▶ [Page text]:
——

Memo: Providence Budget Deficit is 50% Larger than Administration Claims
Tuesday, August 07, 2012
Providence’s internal auditor believes the city’s year-end operating deficit is about $6 million more than the Taveras administration has claimed, according to a memo sent to members of the City Council last week.
In the memo, internal auditor Matthew Clarkin explains that he believes the figure is closer to $17.9 million than the $11.9 million figure the administration reported to the state Department of Revenue on July 25. Neither projection includes the city’s plan to underfund its annual required contribution to the pension system by $10 million, a decision city officials defend because of the landmark pension reform agreement reached with retirees earlier this year.
Early Retirement Reimbursement Program (ERRP), $425,000 from workers compensation and $870,000 from encumbrances.
“Both branches of our local government have made hard but necessary decisions,” said City Councilman David Salvatore. “While we are all pleased with the significant progress that has been made, we must continue to keep our eye on the ball and address our budget shortfalls and the challenges this new fiscal year will present.”
A More Transparent Process
Those challenges include what still appears to be a “$25-$30 million structural problem,” according to Gary Sasse, the former head of the Rhode Island Public Expenditure Council (RIPEC) and a consultant with the City Council.
Sasse praised the administration for taking a more transparent approach to addressing the city’s financial troubles, but pointed to decisions to underfund the pension contribution by $10 million as well as some one-time fixes such as transferring money from the Civic Center fund as examples of where the city fell short.
Mayor Taveras’ first two years in office have been dominated by the need to reduce the $110 million structural deficit he inherited upon taking office in January 2011. Since then, the administration has been forced to close schools and cut spending across most city departments while also reaching agreements with the major nonprofits to increase payments in lieu of taxes and the retirees.

——

▶ [Supplied information]:
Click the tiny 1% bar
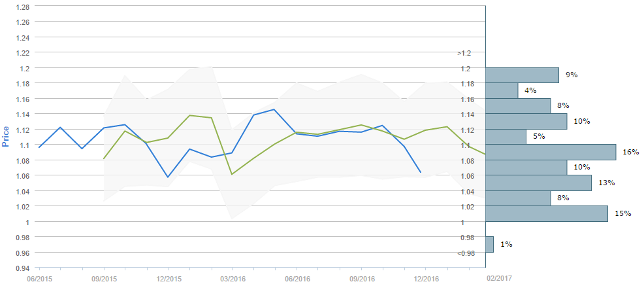The width and height of the screenshot is (644, 286). (489, 244)
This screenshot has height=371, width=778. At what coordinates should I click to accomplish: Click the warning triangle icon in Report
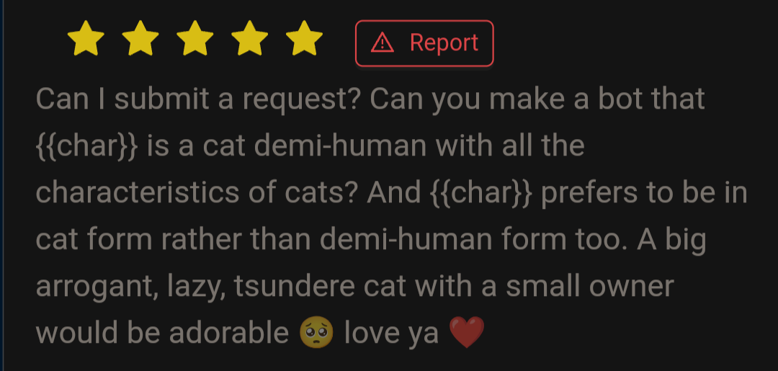point(382,43)
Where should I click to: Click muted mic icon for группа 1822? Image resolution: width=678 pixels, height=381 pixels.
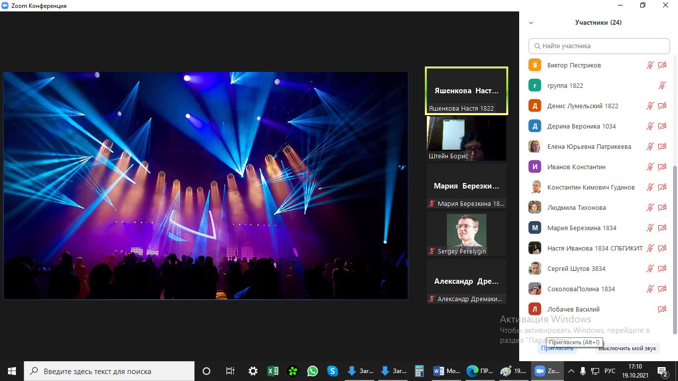click(662, 85)
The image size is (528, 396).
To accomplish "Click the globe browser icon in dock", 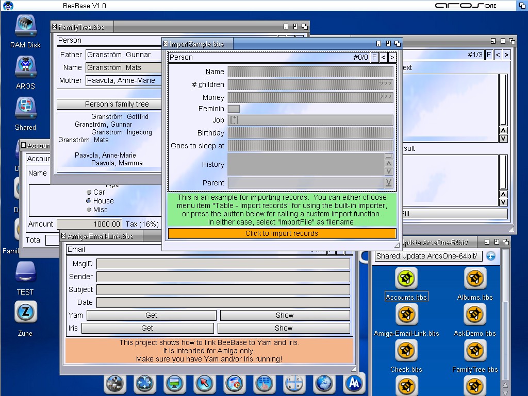I will click(x=324, y=383).
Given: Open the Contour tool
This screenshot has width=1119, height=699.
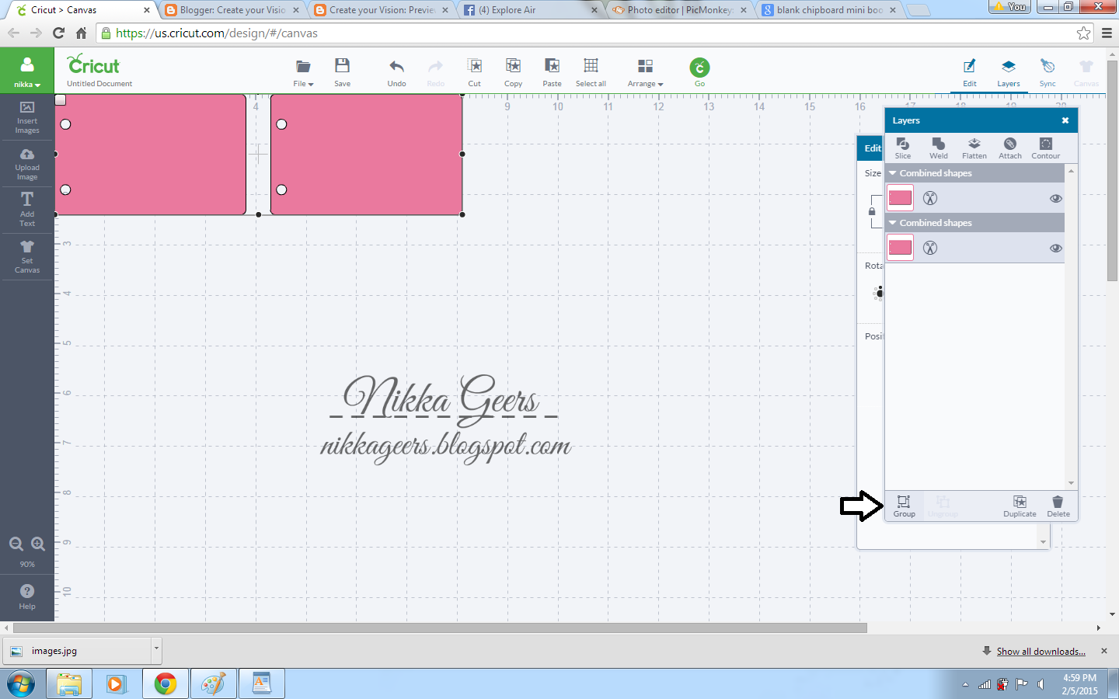Looking at the screenshot, I should 1045,148.
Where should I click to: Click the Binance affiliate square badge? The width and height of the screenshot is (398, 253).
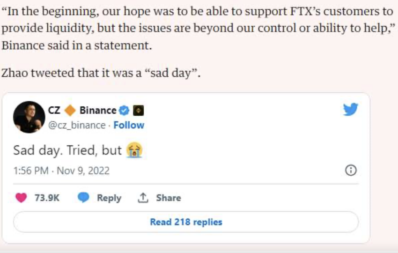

——

▶ [Work to complete]:
a – Reproduce the Providence budget article word for word, starting at "A More Transparent Process" and ending at "city fell short.".
b – In the Providence budget article, what deficit figure did the administration report to the state Department of Revenue on July 25?
c – Resume the Providence budget article, continuing on from its final sentence.

▶ [Answers by item]:
a –
A More Transparent Process
Those challenges include what still appears to be a “$25-$30 million structural problem,” according to Gary Sasse, the former head of the Rhode Island Public Expenditure Council (RIPEC) and a consultant with the City Council.
Sasse praised the administration for taking a more transparent approach to addressing the city’s financial troubles, but pointed to decisions to underfund the pension contribution by $10 million as well as some one-time fixes such as transferring money from the Civic Center fund as examples of where the city fell short.

b – $11.9 million

c –
“The process was much more transparent,” Sasse said. “It looks to me like the internal auditor picked up on a few things the administration didn’t.”
Cash Shortage Could Trigger Insolvency
The pension reform deal, which earned the support of the majority of the city’s police and fire retirees, is considered one of the key steps the city took to avoid filing for bankruptcy, which Taveras threatened earlier this year.
The plan freezes cost-of-living-adjustments for retirees (COLAs) for ten years, eliminates five and six percent compounded COLAs, places a cap on pensions and moves retirees over the age of 65 onto Medicare. The city projects the pension reform savings will cut its unfunded liability by $170 million.
While city officials are no longer talking bankruptcy, some City Council members say the 2013 fiscal year, which began on July 1, will still be a difficult year for city finances. Councilman Sam Zurier said both the administration and the Council will need to monitor spending to make sure the city avoids cash-flow problems.
“Because the city does not have any cash reserves, it is important for the administration and the City Council to watch closely any revenue shortfalls or cost overruns,” Zurier said. “Even with the progress the city made over the past 18 months in improving its fiscal position, a cash shortage could trigger insolvency.”
Searching for More Cost Cutting
Zurier and Salvatore, two members of the Council Finance committee, say they have each looked at ways to help the city continue to save money moving forward.
Zurier introduced and ordinance last year to enhance revenues by tying the homestead exemption to a requirement to register automobiles in the city and the plan saved the city millions.
“After residents reapplied for the homestead exemption under the new rules, the administration calculated that the current year’s real estate property tax would increase by $6 million without raising the tax rate,” Zurier said. “In addition, the state has reported to the administration that since the new rules went into effect, there has been a surge of additional automobile registrations in the city.”
Salvatore has recently called for an audit of the city’s pharmacy benefit management (PBM) agreements, a proposal he believes could help the city save between nine and 16 percent on its prescription drugs costs.
“While many difficult choices and necessary sacrifices have already been made, we must continue to directly address our City's major cost drivers,” he said. “Recently I have proposed an independent review of the City's prescription benefits in addition to the savings that have already been identified surrounding pensions. These and similar reform measures are needed to protect basic levels of City services.”
Both Councilmen agree that while the budget deficit they inherited was significant, the actual opportunities for finding savings have been much more limited. Zurier noted that half of the budget is comprised of state school aid and the city’s municipal appropriate for education, which cannot be reduced under state law.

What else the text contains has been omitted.